Lance: Reminds me of the Kolmogorov random strings that are hard for the halting for Turing reductions but not under many-one reductions.

Bill: Everything reminds you of the Kolmogorov strings.

Lance: As they should.

Bill: I liked Michal Koucký's talk on Gray codes.

Lance: Shouldn't that be grey codes. We're not in the UK.

Bill: It's the color you moron. It's named after Frank Gray.

Lance: You are smarter than you look, not bad for a 68 year old. I missed Koucký's talk due to a sports injury, but he did catch me up later.

Bill: I never put Lance and sports in the same sentence before.

Lance: And I never put Bill and driving together. It's a new day for everything. Koucký showed how to easily compute the next element in the Gray code querying few bits as long as the alphabet size is of size 3.

Bill: Which contrasts Raskin's 2017 paper that shows with a binary alphabet you need to query at least half the bits.

Lance: Hey you stole my line.

Bill: That's not possible. You are editing this. I think this typecast has gone long enough. Take us out.

Lance: In a complex world, best to keep it simple.


  1. Let me just set the record straight, regarding my talk on MCSP.

    I don't think it's accurate to say "Allender did show that under projections [MCSP] isn't NP-complete" ... although I did mention the very nice result of Cody Murray and Ryan Williams, which says that MCSP is not NP-hard under log-time-computable local reductions (in which each each bit of the output is computable in logarithmic time if one has random access to the bits of the input. [In fact, the [Murray, Williams] result is much stronger than that, showing that PARITY is not reducible to MCSP in this way, even with as much as (nearly) n^{.5} time. They even generalize this to probabilistic reductions.]

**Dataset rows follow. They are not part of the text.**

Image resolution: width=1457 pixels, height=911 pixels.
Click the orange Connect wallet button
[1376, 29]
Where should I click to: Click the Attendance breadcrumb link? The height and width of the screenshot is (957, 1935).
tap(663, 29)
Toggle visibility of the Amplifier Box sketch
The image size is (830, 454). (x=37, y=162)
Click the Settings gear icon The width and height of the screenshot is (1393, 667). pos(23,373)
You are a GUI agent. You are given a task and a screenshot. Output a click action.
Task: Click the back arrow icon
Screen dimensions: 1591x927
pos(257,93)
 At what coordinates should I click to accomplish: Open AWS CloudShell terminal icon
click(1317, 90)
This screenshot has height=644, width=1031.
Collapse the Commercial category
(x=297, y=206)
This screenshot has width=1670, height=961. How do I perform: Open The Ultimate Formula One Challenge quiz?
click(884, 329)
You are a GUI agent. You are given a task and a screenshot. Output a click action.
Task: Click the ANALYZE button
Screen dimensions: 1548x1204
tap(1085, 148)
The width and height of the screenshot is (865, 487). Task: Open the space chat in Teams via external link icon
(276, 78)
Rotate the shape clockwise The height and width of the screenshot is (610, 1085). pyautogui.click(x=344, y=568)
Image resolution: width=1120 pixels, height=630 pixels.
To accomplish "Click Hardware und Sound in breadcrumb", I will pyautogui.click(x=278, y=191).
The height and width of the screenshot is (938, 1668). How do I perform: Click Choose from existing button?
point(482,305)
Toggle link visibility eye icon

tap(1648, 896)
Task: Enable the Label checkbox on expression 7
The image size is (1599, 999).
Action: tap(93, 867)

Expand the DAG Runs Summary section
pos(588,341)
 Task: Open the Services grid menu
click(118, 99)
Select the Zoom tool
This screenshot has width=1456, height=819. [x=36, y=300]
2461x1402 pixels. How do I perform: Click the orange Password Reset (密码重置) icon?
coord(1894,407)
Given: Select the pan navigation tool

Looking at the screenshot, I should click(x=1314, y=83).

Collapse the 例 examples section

    But it's still open if MCSP is NP-hard under projections, even if those projections are very uniform (such as the first-order projections that Neil Immerman has studied in depth). In fact, a problem closely related to MCSP, known as MKTP is actually hard for DET under nonuniform NC^0 reductions that are "nearly" projections. (In a paper I wrote with Manindra Agrawal and Steven Rudich, we call them "superprojections".) Thus, if one were able to prove that MKTP is not NP-complete under superprojections, then one would have separated NP from DET. I think that it will probably be difficult to show that MCSP is not NP-complete under nonuniform projections, but it might well be possible to show that it's not NP-complete under first-order projections. In fact, I think that would be a fantastic theorem.

    While I'm writing, let me say a few words about what I DID say in my Dagstuhl talk:

    I have been working with two fantastic undergraduates: Rahul Ilango (from Rutgers) and Neekon Vafa (from Harvard). Both participated in the DIMACS REU program. We have been studying the problem of approximating circuit size to within a small multiplicative factor; let's call this problem GapMCSP. We show that GapMCSP is not hard for NP (or even for any complexity class containing PARITY) under AC^0 reductions that make a bounded number of queries. (Our results are actually somewhat stronger than that, but I'm trying to keep this comment somewhat non-technical.) In contrast, most prior work reducing problems to MCSP carry through even for approximations to GapMCSP with very large multiplicative factors. (Provably, those results require reductions that are much more powerful than AC^0.)

  2. My only hit after googling "How old is Bill Gasarch?" is

  3. I've invented Complex Programming: Optimization of real-valued
    complex functions over subsets of the complex plane:

  4. For the record:

    - Yes, my best guess is that it will take another 50 years to prove L = RL, but I'm not confident it will take that long. I consider it plausible that someone will discover a proof tomorrow.

    - I wouldn't be surprised if someone discovered a proof that RL is contained in DSPACE((log n)^{1 + o(1)}) within the next 10 years.